Records to use Start Marker

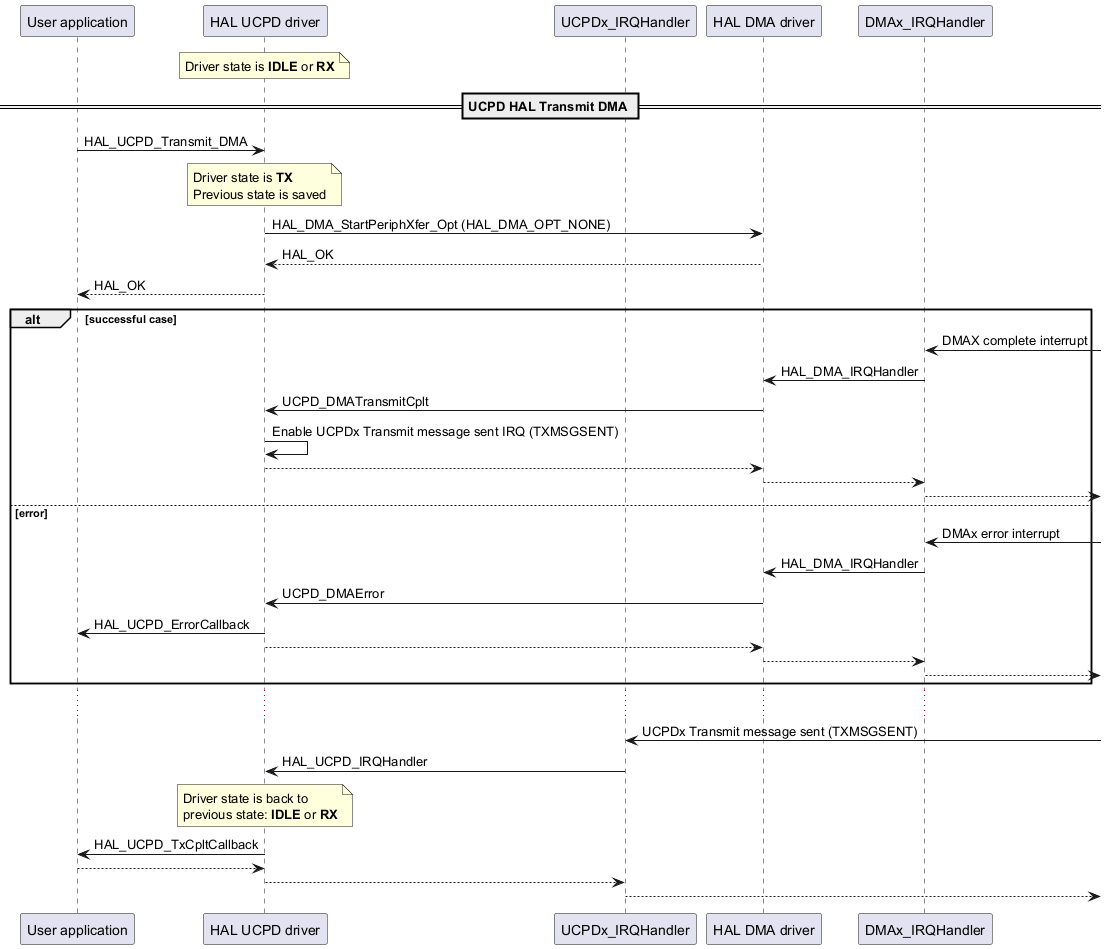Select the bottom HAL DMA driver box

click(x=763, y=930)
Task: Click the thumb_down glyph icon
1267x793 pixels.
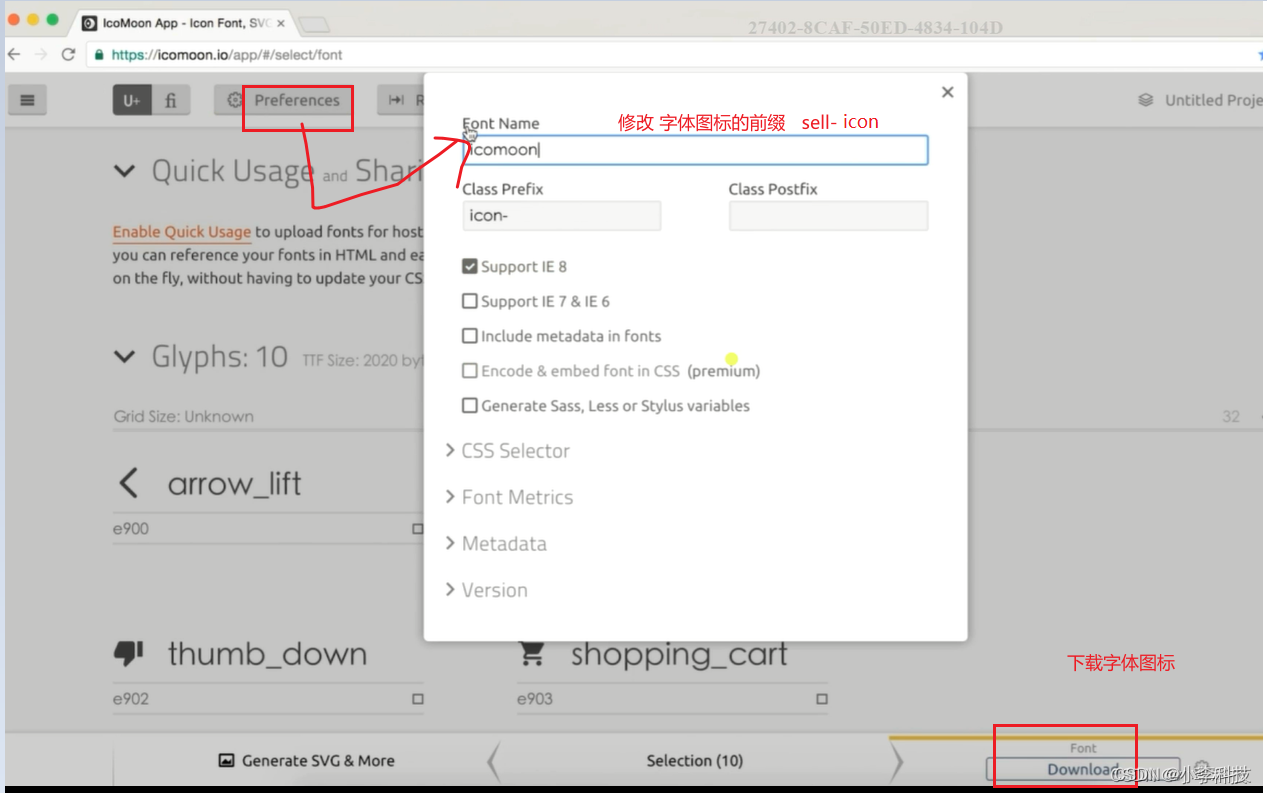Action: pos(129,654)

Records to use End Marker

*Task to carry out*. Your copy should hold exactly the lines from the one that contains "Task: Click the thumb_down glyph icon" through the final line of the data, both ends included, and no pictures.

*Response for this exercise*.
Task: Click the thumb_down glyph icon
1267x793 pixels.
Action: pos(129,654)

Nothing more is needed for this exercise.